Fourth: For European and Latin American startups, dependence on U.S. infrastructure becomes a geopolitical issue. If your product relies on APIs from OpenAI or Anthropic, you subject yourself not only to their terms of service but also to U.S. foreign policy. When Washington imposed restrictions on AI chip exports to China, those restrictions automatically applied to services based on those chips. Your startup in Barcelona or Buenos Aires became subject to the geopolitics of Silicon Valley, without having chosen it.
The Question No One Is Asking
All analyses of the G7 summit focus on the agreements and proposed regulations. But the more important question is: what conversations took place in the closed-door meetings that we didn't have access to?
What was publicly shown was a carefully choreographed theater. Press statements about "responsible AI development" and "international cooperation" camouflage the real decisions about who can train which models. The red lines, the negotiations between security and competitiveness... those talks happened in private.
In those meetings, the balance of power is different from what is observed at the official table. Heads of state have democratic legitimacy, but AI CEOs possess technical leverage. A prime minister can threaten regulation, but if that regulation makes competing with China impossible, the CEO can simply respond, "then we’ll lose," diluting the threat.

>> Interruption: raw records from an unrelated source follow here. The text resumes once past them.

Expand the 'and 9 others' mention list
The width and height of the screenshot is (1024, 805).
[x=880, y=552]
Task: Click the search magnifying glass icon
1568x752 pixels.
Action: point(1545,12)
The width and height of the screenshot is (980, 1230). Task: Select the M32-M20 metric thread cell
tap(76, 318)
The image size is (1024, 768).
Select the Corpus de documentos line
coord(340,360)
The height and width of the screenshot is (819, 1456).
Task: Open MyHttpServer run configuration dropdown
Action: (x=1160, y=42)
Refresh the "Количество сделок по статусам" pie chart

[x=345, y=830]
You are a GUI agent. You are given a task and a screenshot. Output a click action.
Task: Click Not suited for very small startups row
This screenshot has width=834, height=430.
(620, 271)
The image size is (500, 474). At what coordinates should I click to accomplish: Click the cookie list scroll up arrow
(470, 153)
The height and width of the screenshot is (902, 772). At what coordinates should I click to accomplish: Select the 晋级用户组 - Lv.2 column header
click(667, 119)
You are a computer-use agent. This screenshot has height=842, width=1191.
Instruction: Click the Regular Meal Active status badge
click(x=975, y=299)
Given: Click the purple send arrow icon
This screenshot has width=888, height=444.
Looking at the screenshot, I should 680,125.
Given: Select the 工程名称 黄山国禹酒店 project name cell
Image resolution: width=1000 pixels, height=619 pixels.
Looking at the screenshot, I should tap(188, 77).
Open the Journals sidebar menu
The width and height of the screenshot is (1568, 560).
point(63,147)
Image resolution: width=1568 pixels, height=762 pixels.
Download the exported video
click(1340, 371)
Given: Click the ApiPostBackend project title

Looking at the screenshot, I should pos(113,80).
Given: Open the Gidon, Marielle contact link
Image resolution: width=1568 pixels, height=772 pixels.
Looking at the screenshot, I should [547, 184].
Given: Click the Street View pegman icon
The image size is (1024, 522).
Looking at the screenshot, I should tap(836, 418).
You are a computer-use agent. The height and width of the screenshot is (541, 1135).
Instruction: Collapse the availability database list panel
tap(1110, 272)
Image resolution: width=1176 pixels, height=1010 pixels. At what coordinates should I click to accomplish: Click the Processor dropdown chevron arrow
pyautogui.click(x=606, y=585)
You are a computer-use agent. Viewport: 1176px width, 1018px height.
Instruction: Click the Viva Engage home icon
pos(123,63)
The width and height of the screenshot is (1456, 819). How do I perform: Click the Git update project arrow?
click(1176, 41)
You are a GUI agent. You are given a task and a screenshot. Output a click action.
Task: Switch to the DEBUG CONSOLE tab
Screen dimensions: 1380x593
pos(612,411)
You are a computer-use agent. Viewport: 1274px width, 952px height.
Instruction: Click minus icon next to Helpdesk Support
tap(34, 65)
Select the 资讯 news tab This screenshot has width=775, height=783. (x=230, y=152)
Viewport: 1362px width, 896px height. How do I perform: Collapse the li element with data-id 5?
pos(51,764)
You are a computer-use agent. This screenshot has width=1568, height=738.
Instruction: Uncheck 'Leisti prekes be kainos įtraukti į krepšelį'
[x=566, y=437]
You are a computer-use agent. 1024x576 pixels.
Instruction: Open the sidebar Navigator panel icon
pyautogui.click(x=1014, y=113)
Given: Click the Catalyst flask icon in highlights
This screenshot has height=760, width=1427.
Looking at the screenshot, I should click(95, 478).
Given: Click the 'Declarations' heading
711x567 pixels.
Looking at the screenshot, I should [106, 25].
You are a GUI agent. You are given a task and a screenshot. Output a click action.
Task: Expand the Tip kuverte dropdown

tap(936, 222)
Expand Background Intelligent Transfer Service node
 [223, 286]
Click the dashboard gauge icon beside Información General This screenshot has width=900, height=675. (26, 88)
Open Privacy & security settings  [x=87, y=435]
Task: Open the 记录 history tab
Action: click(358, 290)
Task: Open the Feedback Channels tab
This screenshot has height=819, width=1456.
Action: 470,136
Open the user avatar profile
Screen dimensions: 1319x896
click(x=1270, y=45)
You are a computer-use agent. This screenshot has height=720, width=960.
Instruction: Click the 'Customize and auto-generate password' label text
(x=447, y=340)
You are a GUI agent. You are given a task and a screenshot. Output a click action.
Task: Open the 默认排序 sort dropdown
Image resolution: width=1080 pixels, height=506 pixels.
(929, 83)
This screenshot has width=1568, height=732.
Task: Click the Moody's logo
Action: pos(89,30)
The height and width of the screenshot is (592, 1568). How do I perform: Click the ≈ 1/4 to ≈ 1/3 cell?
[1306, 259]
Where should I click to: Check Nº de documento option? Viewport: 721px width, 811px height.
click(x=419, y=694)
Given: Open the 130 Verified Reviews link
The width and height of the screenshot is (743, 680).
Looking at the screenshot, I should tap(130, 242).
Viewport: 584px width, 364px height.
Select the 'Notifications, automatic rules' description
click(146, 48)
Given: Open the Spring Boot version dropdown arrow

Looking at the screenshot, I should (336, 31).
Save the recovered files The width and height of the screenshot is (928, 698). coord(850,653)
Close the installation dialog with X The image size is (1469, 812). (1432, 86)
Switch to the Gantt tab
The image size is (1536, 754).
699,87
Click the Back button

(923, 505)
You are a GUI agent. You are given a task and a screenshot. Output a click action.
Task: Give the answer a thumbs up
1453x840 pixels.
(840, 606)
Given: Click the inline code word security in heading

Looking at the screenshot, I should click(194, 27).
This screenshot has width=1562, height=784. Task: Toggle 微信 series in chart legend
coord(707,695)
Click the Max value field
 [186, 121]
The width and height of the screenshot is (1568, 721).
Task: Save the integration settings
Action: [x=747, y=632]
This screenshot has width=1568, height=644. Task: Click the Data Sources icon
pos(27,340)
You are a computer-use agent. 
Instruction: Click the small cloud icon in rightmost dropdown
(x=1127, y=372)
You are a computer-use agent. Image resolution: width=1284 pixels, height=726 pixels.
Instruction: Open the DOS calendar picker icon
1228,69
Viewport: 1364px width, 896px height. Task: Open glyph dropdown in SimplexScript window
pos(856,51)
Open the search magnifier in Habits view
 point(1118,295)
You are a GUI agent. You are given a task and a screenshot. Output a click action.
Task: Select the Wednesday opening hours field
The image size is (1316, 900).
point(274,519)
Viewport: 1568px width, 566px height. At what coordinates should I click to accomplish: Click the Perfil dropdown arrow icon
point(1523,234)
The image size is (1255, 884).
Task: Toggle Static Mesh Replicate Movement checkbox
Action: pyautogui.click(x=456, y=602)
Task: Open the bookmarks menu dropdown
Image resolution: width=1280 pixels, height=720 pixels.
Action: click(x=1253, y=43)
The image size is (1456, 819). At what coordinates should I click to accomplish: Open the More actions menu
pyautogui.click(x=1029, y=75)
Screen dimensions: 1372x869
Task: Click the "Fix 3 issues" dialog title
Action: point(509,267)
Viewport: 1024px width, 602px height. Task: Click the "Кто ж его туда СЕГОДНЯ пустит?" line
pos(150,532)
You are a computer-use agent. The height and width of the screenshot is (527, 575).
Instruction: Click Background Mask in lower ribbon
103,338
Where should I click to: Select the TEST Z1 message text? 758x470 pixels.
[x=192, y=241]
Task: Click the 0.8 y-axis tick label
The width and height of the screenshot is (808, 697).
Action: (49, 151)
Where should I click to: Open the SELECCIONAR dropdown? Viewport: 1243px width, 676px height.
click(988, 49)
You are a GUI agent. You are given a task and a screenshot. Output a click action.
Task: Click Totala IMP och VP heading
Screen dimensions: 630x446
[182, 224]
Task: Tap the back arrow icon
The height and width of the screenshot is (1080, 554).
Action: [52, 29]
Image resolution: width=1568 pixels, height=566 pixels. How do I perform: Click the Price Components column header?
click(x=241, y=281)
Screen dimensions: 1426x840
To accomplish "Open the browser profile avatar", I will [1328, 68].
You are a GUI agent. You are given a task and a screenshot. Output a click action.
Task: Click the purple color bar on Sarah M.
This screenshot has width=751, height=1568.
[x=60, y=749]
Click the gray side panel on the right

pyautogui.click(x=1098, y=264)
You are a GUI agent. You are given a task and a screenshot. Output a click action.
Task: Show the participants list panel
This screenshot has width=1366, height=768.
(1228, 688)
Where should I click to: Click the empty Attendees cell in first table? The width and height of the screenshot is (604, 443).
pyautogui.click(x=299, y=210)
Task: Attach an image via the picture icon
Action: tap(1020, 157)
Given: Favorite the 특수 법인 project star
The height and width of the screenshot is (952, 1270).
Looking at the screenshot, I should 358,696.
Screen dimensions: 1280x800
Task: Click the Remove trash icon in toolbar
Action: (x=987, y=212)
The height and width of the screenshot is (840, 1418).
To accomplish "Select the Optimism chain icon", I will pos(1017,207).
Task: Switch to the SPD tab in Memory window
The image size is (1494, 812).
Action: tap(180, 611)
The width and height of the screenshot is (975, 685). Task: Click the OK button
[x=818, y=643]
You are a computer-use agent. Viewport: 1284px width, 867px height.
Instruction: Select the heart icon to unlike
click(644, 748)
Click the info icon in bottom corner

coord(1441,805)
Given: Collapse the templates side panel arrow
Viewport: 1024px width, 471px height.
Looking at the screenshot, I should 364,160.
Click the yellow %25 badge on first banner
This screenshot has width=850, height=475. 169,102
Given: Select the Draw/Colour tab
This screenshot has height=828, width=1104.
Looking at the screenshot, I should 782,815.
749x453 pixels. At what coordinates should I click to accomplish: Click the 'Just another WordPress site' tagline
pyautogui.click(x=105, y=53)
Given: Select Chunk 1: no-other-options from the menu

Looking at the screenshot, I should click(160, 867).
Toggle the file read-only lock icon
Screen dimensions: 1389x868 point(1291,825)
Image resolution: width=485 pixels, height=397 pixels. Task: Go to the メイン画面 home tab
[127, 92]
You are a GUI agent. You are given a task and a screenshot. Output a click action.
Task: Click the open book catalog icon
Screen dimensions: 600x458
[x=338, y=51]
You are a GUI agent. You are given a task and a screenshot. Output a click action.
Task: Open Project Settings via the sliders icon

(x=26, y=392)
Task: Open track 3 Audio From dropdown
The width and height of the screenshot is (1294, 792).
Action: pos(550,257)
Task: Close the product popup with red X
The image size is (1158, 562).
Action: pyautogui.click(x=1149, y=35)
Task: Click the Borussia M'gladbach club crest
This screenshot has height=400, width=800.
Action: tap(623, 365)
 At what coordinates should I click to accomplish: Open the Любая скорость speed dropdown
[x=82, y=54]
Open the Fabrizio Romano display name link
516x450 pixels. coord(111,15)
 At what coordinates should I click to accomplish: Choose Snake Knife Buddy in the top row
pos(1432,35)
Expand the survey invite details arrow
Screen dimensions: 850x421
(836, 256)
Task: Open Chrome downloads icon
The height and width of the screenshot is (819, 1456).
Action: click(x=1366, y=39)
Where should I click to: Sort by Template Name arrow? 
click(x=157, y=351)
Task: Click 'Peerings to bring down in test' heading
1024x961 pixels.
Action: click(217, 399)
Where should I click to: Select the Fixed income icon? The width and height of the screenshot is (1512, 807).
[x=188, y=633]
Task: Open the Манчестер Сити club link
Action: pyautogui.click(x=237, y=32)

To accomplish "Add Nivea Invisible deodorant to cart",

It is the technological equivalent of what economists call "too big to fail," but it's even deeper. These companies are "too critical to regulate meaningfully." You can impose fines or superficial restrictions, but you cannot fragment them without ruining the technical capabilities you need for national security, economic competitiveness, and digital infrastructure.
The G7 summit in Genoa will be remembered not for the specific agreements it produced but for the institutional precedent it established. It marked the moment when governments formally recognized that the power to shape the future of AI resides in the hands of a few tech companies.